Entries on target coordinates:
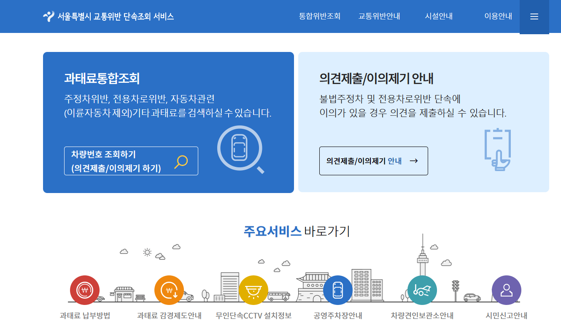Open the 교통위반안내 menu item

coord(379,16)
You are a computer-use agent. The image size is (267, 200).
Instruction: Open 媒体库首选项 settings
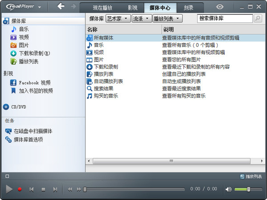pyautogui.click(x=28, y=140)
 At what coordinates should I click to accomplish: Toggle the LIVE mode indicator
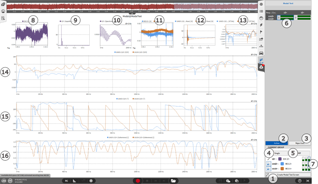[4, 181]
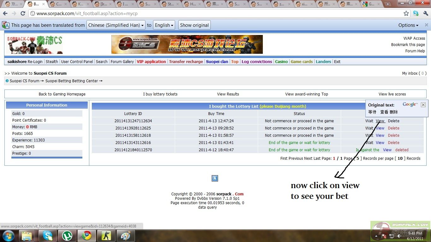Open the Casino menu item
This screenshot has width=431, height=242.
tap(281, 61)
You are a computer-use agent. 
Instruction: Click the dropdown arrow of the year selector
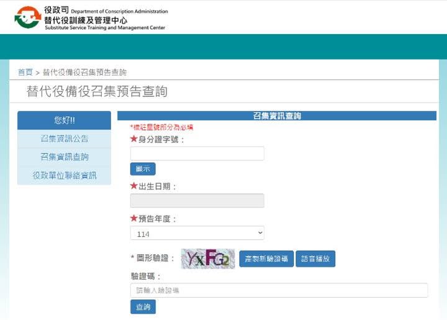tap(260, 233)
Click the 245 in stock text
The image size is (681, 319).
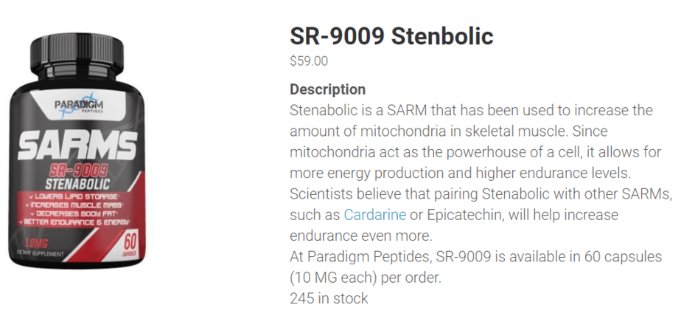(x=329, y=298)
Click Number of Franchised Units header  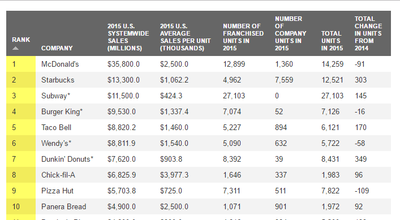(243, 37)
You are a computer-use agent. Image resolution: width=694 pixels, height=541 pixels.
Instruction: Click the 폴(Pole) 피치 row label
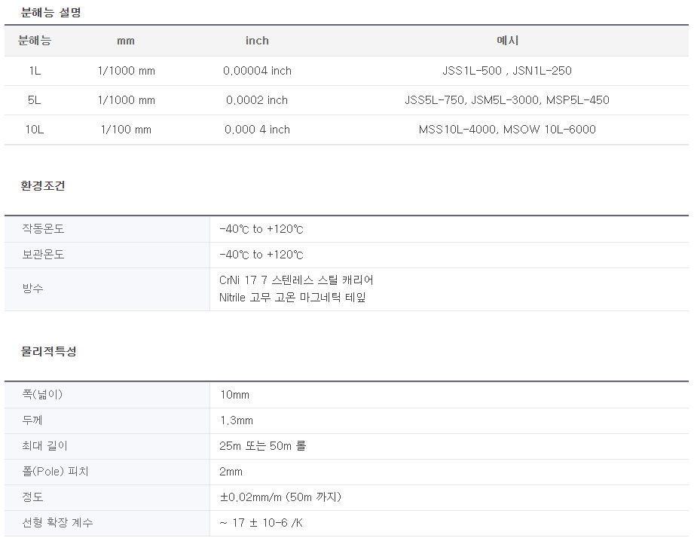pos(55,472)
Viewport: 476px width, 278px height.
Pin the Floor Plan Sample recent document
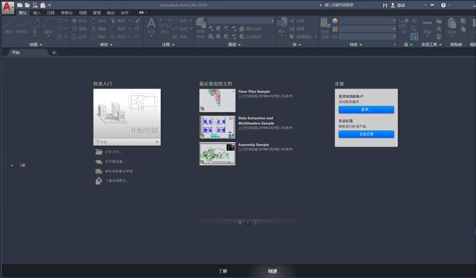click(x=233, y=91)
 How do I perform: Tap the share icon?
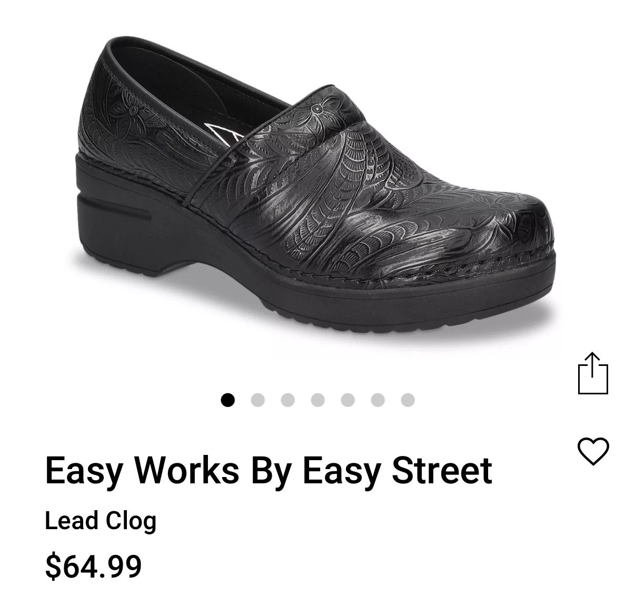point(593,373)
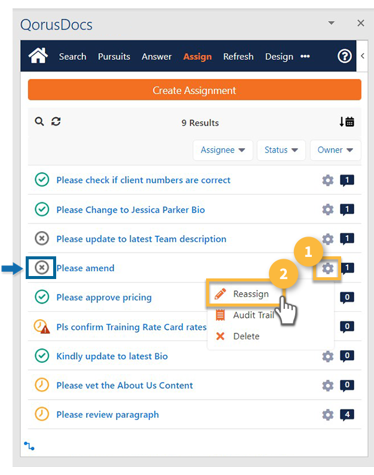Open comments badge for 'Please review paragraph'

pyautogui.click(x=347, y=415)
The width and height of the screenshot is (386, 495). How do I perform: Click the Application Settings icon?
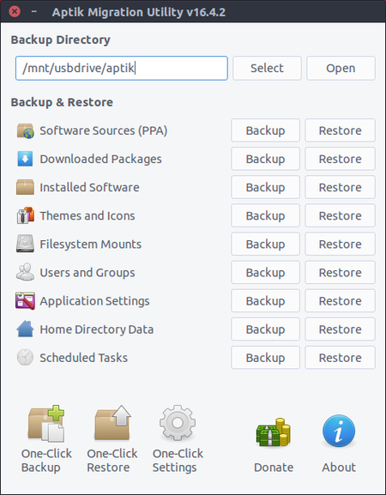pyautogui.click(x=25, y=301)
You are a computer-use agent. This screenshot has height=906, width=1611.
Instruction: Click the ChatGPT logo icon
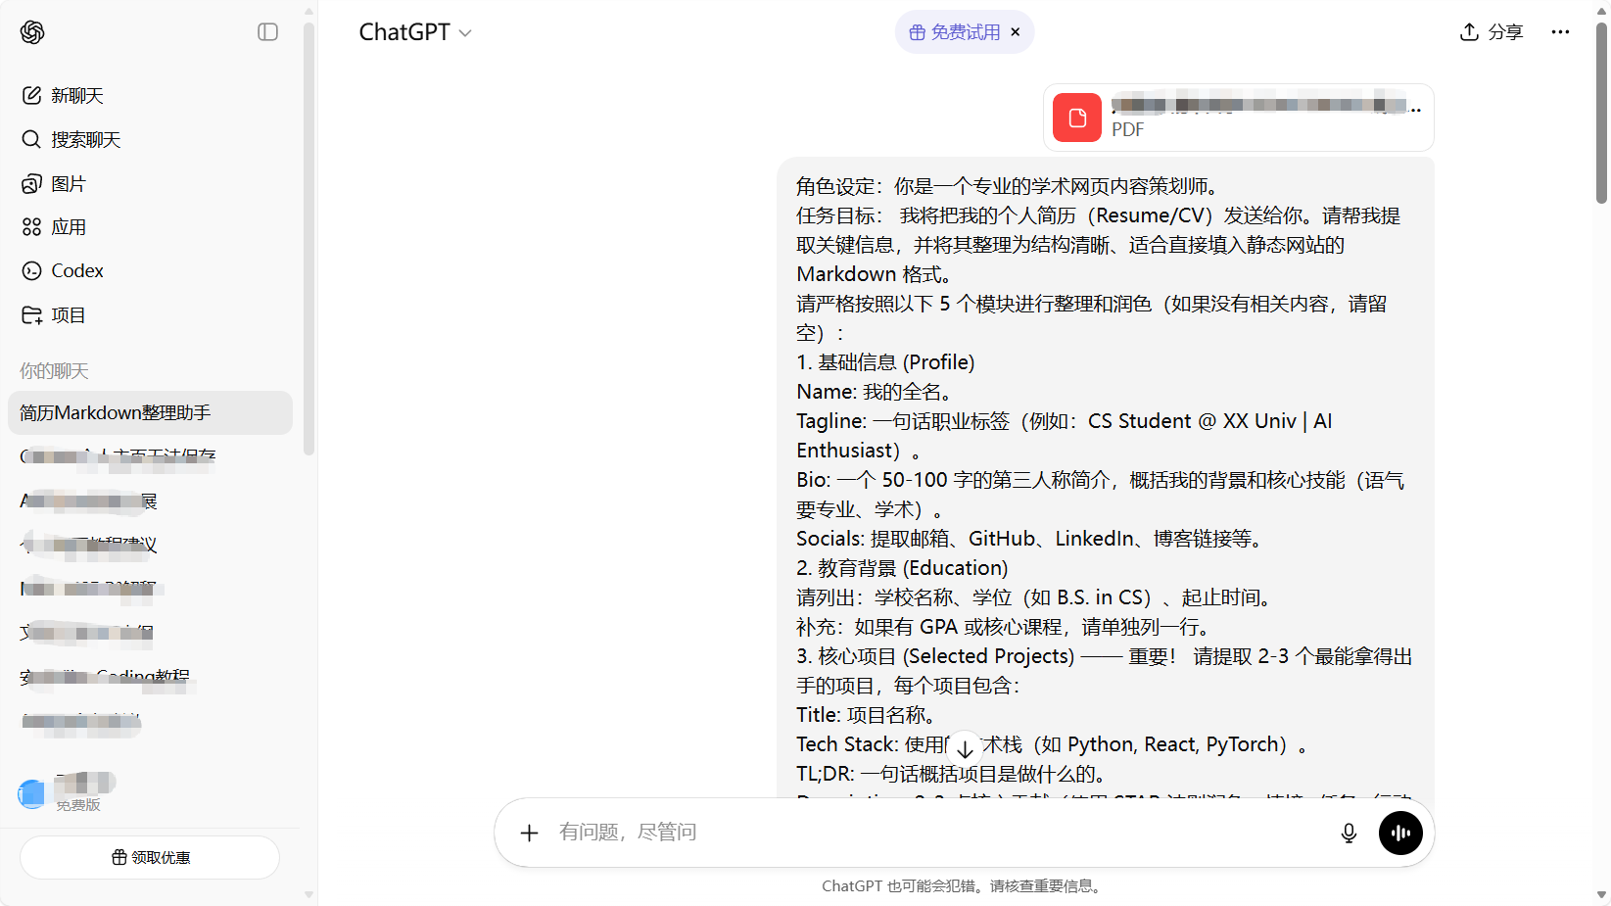32,32
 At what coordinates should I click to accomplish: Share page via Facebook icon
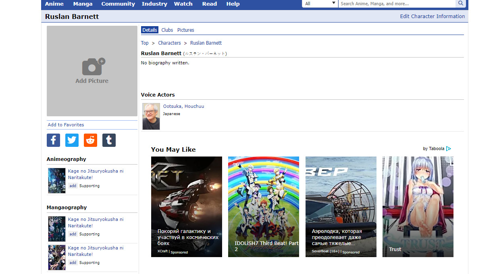pyautogui.click(x=53, y=140)
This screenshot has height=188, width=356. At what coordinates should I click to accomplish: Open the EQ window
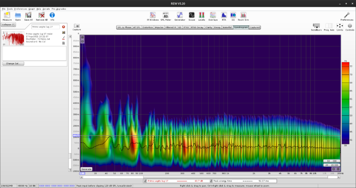pos(233,15)
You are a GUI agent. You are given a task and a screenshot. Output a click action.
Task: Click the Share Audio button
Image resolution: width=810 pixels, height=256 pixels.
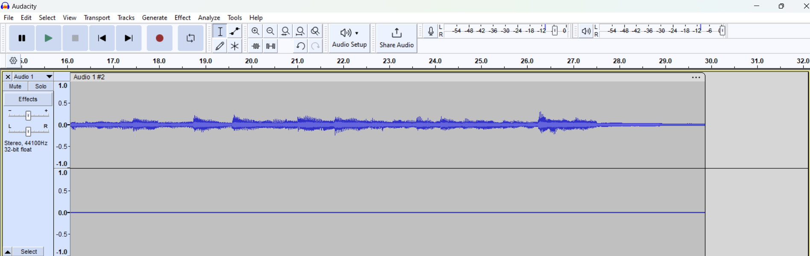(x=396, y=38)
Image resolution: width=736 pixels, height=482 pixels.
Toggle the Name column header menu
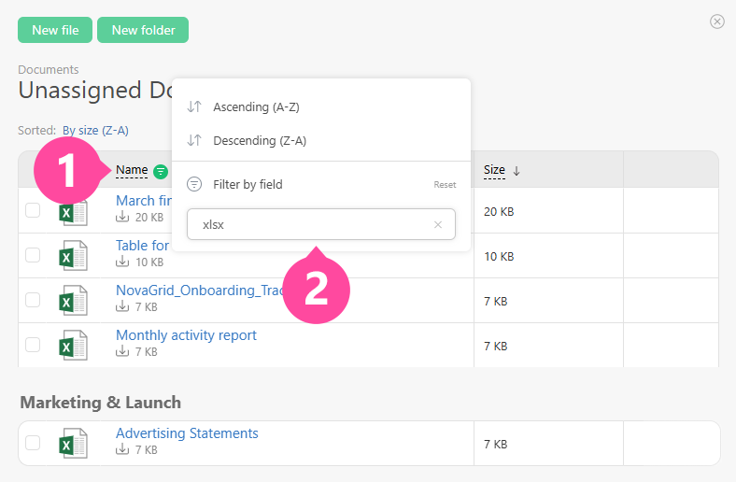tap(132, 170)
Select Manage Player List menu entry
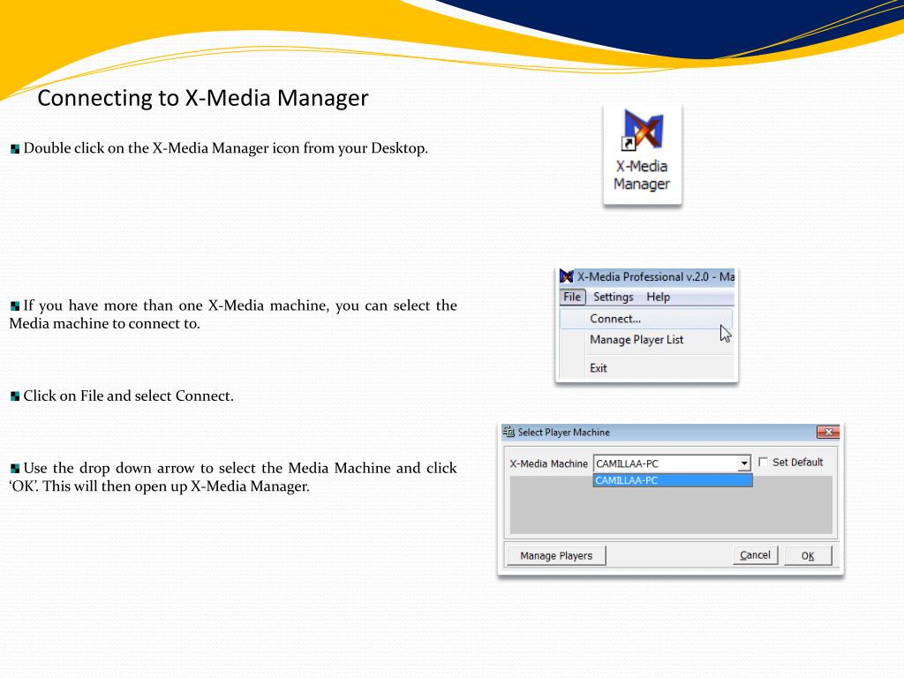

WHAT IS ASKED:
How many lines in the material above contain the string "Toggle" with the same capitalization? Reply with the number alone.

SOLUTION TO THE PROBLEM:
2